In any case, I followed your steps, and got it to work.
Connected to Test Cluster at 192.168.23.129:9042.
[cqlsh 5.0.1 | Cassandra 2.1.2 | CQL spec 3.2.0 | Native protocol v3]
Use HELP for help.
aploetz@cqlsh> use stackoverflow ;
aploetz@cqlsh:stackoverflow> create table some_data (site_id int, user_id int, run_id uuid, value int, primary key((site_id, user_id), run_id));
aploetz@cqlsh:stackoverflow> create index idx on some_data (run_id) ;
aploetz@cqlsh:stackoverflow> INSERT INTO some_data (site_id, user_id, run_id, value) VALUES (1,1,9e118af0-ac92-11e4-81ae-8d1bc921f26d,3);
aploetz@cqlsh:stackoverflow> select * from usr_rec3 where run_id = 9e118af0-ac92-11e4-81ae-8d1bc921f26d;
code=2200 [Invalid query] message="unconfigured columnfamily usr_rec3"
aploetz@cqlsh:stackoverflow> select * from some_data where run_id = 9e118af0-ac92-11e4-81ae-8d1bc921f26d;
site_id | user_id | run_id | value
---------+---------+--------------------------------------+-------
1 | 1 | 9e118af0-ac92-11e4-81ae-8d1bc921f26d | 3
(1 rows)
Notice though, that when I ran this command, it failed:
select * from usr_rec3 where run_id = 9e118af0-ac92-11e4-81ae-8d1bc921f26d
Are you sure that you didn't mean to select from some_data
instead?
Also, creating secondary indexes on high-cardinality columns (like a UUID) is generally not a good idea.
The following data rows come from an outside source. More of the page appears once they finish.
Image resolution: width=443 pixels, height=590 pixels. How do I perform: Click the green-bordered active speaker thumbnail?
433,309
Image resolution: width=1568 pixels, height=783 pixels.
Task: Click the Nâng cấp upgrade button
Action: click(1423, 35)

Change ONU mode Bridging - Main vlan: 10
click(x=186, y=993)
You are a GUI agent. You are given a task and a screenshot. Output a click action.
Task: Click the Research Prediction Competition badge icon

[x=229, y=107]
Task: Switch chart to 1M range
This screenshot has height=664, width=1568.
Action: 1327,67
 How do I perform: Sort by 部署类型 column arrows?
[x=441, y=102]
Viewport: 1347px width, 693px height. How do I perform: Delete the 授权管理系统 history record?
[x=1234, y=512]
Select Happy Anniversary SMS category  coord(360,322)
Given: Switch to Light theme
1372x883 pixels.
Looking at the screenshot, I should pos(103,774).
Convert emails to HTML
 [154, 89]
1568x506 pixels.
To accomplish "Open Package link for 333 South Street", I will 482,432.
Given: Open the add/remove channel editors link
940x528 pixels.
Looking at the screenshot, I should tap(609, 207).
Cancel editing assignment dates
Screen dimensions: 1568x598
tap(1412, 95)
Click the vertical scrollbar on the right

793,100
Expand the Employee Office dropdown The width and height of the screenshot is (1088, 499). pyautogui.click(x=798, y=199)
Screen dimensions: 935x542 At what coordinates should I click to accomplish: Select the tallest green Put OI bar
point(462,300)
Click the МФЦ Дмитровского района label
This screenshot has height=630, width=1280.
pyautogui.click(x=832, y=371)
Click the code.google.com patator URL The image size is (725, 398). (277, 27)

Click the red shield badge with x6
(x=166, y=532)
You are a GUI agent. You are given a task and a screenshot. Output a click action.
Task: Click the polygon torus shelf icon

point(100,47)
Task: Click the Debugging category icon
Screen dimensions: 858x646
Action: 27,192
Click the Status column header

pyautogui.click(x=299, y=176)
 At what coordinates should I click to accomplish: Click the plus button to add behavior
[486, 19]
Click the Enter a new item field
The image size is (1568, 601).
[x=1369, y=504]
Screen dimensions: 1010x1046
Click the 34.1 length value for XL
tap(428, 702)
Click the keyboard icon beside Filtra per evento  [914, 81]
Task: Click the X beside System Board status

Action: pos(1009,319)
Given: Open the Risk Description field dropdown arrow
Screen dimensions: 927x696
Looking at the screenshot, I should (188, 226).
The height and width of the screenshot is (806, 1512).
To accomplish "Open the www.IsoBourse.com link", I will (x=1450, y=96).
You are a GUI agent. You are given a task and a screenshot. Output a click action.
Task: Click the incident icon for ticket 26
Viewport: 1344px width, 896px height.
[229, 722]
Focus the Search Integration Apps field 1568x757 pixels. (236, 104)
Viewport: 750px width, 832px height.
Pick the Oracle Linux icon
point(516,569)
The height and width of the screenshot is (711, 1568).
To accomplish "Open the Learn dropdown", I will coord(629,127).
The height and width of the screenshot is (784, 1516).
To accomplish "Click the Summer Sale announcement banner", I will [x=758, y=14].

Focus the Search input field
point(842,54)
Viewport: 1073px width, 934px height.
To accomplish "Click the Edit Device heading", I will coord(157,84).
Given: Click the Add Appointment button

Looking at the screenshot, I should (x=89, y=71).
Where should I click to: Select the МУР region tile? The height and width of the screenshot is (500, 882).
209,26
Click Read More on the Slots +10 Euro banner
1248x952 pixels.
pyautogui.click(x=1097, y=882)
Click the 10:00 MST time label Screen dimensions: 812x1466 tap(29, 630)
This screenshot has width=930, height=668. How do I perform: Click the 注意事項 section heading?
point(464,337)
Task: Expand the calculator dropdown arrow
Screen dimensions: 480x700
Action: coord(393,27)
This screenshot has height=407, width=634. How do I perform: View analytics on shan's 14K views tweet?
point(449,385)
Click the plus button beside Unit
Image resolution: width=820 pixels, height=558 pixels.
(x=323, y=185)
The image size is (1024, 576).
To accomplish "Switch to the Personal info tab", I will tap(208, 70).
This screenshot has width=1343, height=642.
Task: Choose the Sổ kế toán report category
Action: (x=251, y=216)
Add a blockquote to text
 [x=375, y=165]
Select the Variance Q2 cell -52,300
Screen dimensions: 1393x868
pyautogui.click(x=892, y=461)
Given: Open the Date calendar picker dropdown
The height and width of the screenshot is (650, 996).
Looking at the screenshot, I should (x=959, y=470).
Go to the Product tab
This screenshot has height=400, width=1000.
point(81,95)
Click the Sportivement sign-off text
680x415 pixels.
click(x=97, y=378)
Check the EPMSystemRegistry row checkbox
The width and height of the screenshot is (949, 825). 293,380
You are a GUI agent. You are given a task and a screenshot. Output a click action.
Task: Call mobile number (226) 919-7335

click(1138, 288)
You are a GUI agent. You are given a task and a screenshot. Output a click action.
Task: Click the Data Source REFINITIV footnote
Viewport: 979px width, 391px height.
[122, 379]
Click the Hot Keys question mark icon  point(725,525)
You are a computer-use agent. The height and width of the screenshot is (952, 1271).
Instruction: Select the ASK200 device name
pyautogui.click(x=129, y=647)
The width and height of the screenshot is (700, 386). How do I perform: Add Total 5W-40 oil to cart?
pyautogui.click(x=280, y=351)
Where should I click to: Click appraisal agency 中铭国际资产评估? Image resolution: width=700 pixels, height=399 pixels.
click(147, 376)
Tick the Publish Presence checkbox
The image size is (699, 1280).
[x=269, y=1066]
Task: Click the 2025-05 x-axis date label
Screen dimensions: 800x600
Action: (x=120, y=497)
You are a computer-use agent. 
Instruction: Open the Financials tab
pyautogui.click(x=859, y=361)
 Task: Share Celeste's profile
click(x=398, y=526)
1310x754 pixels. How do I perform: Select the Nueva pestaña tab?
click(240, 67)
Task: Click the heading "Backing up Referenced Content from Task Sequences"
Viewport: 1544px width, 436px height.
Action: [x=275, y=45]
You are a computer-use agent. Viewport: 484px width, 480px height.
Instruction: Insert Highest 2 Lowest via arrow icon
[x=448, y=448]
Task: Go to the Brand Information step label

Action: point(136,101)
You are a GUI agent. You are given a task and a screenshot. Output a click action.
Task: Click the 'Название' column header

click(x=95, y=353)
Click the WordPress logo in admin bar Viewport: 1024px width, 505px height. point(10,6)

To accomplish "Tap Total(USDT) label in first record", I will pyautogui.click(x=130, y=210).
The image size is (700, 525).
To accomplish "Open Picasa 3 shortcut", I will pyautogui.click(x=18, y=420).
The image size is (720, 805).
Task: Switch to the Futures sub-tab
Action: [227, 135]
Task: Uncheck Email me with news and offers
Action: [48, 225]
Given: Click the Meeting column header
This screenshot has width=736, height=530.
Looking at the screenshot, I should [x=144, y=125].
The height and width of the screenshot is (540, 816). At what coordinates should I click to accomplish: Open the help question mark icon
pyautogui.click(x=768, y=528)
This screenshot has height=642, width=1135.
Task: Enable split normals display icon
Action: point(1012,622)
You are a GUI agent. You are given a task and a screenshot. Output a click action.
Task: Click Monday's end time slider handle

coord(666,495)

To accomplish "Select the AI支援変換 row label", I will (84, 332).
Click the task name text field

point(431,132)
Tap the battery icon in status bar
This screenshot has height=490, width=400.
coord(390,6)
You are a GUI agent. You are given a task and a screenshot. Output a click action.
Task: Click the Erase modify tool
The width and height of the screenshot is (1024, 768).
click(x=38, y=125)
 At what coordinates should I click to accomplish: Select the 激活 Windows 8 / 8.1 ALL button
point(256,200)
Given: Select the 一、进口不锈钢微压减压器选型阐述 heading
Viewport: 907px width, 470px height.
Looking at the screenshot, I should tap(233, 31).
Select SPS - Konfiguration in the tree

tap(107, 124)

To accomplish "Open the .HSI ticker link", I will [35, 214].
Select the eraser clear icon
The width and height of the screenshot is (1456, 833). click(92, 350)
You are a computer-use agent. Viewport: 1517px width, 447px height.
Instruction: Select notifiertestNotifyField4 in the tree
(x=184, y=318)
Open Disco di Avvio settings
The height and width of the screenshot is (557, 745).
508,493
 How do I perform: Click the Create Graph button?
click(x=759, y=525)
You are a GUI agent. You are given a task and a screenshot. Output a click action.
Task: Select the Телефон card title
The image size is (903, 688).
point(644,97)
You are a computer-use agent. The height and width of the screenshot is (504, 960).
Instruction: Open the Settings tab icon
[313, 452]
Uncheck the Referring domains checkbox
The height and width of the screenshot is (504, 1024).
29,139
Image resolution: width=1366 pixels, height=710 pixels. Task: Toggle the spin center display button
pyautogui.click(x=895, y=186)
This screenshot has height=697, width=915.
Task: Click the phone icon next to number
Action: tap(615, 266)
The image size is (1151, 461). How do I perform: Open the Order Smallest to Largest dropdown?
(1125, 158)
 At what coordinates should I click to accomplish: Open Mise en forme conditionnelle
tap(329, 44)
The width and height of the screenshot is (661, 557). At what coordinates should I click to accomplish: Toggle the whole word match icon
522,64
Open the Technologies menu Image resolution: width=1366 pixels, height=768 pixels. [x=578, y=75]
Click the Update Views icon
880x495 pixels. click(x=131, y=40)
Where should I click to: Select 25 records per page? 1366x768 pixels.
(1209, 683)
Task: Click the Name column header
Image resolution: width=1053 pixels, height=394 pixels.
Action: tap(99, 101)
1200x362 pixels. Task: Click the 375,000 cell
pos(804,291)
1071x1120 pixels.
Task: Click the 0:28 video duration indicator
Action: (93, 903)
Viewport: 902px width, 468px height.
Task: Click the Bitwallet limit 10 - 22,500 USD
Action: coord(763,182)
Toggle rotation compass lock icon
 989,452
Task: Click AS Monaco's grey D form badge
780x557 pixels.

If you need to query by run_id
, then you should revisit your data model and come up with an appropriate query table to serve that.
Clarification:
- Using secondary indexes in general is not considered good practice. In the new book Cassandra High Availability, Robbie Strickland identifies their use as an anti-pattern, due to poor performance.
- Just because a column is of the UUID data type doesn't necessarily make it high-cardinality. That's more of a data model question for you. But knowing the nature of UUIDs and their underlying purpose toward being unique, is setting off red flags.
- Put these two points together, and there isn't anything about creating an index on a UUID that sounds appealing to me. If it were my cluster, and (more importantly) I had to support it later, I wouldn't do it.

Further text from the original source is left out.